> _EXERCISE PROMPT_
Keep every line in which "below" occurs and drop the rest of the data.
BEGIN RECORDS TO USE
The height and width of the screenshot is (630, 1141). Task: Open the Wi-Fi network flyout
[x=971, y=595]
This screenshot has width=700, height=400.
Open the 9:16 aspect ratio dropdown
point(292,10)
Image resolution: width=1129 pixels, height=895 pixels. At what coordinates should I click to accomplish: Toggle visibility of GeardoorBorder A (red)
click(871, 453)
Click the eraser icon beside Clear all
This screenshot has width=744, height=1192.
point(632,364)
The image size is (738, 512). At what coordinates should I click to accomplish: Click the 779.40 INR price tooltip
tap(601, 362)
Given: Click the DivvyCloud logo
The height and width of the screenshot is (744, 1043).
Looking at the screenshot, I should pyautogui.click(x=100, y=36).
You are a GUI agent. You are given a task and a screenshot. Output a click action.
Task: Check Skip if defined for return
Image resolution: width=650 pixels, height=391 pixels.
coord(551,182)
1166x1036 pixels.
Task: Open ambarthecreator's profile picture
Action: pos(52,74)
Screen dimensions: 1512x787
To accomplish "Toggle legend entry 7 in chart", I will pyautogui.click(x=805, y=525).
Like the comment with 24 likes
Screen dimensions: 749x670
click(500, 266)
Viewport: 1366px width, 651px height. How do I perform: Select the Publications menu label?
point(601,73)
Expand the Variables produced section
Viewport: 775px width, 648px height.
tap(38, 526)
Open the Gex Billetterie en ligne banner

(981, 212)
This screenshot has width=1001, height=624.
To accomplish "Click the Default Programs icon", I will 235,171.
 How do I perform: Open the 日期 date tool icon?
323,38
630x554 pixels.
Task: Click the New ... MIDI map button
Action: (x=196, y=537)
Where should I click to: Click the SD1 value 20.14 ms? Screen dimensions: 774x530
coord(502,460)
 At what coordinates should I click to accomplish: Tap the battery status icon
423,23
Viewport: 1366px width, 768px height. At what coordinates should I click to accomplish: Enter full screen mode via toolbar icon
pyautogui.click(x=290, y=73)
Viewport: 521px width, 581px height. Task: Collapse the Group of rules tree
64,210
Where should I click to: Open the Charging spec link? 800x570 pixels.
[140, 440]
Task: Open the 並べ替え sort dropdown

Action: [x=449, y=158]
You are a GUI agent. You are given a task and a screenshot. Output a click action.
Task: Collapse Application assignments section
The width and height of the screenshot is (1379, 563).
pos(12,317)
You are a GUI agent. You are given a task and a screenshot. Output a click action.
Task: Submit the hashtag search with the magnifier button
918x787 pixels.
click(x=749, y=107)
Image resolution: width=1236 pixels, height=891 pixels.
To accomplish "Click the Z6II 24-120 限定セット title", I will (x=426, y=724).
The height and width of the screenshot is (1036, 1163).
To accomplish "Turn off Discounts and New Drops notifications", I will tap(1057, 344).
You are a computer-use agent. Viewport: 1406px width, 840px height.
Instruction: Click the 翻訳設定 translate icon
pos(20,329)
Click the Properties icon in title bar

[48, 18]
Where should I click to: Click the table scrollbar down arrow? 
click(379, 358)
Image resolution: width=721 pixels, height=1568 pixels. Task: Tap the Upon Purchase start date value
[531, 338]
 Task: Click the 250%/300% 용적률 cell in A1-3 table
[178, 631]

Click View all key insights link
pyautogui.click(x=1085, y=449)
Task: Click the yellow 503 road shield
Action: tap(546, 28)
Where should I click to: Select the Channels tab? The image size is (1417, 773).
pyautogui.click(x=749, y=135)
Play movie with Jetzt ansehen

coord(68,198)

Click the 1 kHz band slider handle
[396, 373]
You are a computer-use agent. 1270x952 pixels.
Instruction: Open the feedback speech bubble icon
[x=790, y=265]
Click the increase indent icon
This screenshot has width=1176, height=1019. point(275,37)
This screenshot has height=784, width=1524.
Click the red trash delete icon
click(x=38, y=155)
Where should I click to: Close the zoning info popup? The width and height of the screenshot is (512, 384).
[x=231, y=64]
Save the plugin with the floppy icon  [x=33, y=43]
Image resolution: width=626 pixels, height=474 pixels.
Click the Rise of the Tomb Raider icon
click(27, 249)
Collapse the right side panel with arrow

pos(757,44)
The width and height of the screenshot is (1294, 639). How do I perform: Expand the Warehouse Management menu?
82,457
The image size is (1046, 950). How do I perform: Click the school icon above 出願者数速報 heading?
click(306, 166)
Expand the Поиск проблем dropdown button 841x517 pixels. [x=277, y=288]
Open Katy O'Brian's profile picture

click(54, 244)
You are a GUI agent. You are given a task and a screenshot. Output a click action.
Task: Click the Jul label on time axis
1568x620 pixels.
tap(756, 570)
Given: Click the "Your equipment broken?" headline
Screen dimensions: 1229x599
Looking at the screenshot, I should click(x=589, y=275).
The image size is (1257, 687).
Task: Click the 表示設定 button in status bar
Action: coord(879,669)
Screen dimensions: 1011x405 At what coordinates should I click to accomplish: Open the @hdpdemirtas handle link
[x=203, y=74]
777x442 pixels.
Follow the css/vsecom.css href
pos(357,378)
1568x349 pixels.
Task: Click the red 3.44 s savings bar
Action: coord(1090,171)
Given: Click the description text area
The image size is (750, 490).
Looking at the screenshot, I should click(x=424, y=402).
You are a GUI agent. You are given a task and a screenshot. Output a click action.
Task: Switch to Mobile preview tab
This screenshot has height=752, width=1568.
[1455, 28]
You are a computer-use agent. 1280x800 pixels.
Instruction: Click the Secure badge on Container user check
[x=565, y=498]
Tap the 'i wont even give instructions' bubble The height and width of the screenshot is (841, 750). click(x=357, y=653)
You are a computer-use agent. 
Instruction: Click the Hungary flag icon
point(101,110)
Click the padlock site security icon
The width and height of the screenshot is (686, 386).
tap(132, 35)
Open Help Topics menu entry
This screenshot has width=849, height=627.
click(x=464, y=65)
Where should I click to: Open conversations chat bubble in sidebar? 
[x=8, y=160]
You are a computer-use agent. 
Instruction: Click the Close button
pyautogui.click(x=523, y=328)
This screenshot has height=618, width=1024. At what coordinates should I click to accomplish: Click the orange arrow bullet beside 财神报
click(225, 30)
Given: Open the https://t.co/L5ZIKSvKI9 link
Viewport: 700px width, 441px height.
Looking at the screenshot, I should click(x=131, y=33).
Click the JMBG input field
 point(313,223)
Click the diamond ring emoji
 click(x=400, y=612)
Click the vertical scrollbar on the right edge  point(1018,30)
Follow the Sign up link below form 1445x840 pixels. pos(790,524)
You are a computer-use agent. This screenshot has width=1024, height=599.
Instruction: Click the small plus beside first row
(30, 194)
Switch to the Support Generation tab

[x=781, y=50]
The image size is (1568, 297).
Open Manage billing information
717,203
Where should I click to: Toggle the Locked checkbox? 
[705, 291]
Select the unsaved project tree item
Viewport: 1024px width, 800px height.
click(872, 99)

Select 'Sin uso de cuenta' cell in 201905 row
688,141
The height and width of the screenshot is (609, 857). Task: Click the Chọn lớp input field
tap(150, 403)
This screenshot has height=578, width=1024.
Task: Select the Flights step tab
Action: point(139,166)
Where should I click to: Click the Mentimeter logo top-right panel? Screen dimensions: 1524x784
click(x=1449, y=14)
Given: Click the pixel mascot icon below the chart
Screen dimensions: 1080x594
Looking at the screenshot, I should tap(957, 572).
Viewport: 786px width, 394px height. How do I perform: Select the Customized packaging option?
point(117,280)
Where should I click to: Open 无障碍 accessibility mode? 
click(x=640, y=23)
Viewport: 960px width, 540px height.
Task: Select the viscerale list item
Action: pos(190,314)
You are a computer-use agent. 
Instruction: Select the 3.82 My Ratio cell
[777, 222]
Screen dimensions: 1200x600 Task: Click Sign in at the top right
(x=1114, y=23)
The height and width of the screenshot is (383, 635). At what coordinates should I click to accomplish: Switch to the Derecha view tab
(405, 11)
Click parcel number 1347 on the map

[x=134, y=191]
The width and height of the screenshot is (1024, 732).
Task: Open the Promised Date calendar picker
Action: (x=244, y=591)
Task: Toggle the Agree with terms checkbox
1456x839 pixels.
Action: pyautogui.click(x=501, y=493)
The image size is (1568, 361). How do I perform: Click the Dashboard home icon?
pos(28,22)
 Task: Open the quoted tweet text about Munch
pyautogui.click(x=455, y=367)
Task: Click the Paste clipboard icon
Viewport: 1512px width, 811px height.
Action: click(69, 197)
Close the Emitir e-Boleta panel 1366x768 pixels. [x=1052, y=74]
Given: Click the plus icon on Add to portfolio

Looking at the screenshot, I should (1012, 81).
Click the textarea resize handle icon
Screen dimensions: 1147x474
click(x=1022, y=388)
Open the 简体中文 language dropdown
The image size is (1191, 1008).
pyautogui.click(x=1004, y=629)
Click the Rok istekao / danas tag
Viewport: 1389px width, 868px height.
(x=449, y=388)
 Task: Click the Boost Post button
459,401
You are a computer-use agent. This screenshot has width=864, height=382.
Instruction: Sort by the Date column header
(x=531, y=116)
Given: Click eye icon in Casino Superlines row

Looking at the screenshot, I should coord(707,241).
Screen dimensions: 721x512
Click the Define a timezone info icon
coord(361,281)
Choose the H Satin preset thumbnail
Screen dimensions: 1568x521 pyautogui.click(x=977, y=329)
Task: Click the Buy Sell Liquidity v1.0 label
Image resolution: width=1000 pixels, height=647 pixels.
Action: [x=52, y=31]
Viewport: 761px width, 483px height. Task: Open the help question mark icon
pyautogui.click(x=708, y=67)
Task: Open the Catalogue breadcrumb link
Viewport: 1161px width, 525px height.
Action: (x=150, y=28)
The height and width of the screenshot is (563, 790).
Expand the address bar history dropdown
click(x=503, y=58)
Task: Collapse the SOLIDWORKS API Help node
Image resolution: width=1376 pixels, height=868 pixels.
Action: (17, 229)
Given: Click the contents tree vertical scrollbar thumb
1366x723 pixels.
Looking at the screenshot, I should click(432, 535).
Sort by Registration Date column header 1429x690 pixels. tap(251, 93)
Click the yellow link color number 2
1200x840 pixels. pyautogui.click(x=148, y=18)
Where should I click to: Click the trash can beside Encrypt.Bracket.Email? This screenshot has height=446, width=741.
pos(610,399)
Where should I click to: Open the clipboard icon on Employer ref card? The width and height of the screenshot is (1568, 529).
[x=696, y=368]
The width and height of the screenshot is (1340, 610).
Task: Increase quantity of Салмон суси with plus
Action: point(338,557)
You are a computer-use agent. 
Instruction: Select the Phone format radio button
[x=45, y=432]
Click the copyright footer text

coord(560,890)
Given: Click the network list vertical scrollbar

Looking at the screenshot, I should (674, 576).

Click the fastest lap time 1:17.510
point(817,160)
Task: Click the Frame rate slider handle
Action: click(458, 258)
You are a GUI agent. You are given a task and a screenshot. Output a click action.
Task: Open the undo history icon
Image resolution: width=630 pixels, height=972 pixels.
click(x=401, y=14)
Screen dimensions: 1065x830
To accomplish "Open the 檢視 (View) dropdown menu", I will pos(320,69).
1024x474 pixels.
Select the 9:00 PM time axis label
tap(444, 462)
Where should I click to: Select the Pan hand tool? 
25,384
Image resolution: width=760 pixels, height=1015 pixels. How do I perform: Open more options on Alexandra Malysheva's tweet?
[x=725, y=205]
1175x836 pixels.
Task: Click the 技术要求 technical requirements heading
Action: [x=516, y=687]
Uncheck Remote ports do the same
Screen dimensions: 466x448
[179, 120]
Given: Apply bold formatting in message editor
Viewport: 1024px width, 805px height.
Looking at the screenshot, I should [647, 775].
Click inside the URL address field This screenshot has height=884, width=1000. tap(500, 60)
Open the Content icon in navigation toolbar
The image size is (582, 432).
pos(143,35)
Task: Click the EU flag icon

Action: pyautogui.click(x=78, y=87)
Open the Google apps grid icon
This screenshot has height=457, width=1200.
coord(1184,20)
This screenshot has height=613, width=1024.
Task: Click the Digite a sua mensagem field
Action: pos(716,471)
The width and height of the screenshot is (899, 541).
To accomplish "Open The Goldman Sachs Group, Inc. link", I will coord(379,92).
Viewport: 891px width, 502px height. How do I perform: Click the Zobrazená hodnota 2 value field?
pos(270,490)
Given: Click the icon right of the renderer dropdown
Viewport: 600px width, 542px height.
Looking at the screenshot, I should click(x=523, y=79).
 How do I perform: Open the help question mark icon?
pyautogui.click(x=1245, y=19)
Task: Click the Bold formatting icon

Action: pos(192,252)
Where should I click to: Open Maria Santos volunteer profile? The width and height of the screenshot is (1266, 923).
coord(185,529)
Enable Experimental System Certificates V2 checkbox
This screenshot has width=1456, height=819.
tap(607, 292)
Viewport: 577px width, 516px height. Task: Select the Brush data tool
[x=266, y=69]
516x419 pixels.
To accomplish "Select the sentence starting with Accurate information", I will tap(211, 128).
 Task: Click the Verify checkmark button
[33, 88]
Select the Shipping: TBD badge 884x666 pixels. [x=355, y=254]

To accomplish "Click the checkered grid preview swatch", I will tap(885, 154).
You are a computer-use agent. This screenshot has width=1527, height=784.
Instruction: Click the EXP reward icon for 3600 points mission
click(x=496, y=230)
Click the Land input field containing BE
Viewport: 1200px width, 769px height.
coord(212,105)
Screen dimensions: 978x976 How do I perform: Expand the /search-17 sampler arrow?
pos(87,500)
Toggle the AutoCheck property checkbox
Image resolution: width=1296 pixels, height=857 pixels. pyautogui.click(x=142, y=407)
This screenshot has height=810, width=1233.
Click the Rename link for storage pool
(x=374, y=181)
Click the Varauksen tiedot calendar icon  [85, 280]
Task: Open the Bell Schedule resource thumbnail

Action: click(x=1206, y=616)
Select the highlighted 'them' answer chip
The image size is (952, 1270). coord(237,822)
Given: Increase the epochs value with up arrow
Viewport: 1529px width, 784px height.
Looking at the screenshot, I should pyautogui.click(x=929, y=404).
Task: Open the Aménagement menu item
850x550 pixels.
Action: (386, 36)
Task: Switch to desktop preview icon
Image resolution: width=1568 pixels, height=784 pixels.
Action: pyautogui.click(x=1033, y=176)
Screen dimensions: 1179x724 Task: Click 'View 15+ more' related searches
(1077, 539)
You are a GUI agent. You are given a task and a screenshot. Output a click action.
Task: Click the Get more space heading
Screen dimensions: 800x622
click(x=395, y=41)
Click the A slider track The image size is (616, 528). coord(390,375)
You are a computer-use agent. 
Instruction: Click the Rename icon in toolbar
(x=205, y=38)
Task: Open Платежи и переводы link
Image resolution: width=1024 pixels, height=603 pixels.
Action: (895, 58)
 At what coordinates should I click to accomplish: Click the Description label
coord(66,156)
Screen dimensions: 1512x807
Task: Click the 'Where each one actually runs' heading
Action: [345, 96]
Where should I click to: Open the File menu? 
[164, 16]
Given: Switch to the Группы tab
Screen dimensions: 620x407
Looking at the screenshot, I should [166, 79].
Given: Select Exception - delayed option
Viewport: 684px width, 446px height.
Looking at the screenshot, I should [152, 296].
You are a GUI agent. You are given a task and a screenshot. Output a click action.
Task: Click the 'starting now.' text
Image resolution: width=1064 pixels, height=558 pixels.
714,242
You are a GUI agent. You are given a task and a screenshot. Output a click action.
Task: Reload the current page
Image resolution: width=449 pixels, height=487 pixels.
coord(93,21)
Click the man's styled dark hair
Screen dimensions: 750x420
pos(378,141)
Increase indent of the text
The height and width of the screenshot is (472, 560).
END RECORDS TO USE
> _YOUR SOLUTION_
Follow the Sign up link below form 1445x840 pixels. pos(790,524)
Given: Click the pixel mascot icon below the chart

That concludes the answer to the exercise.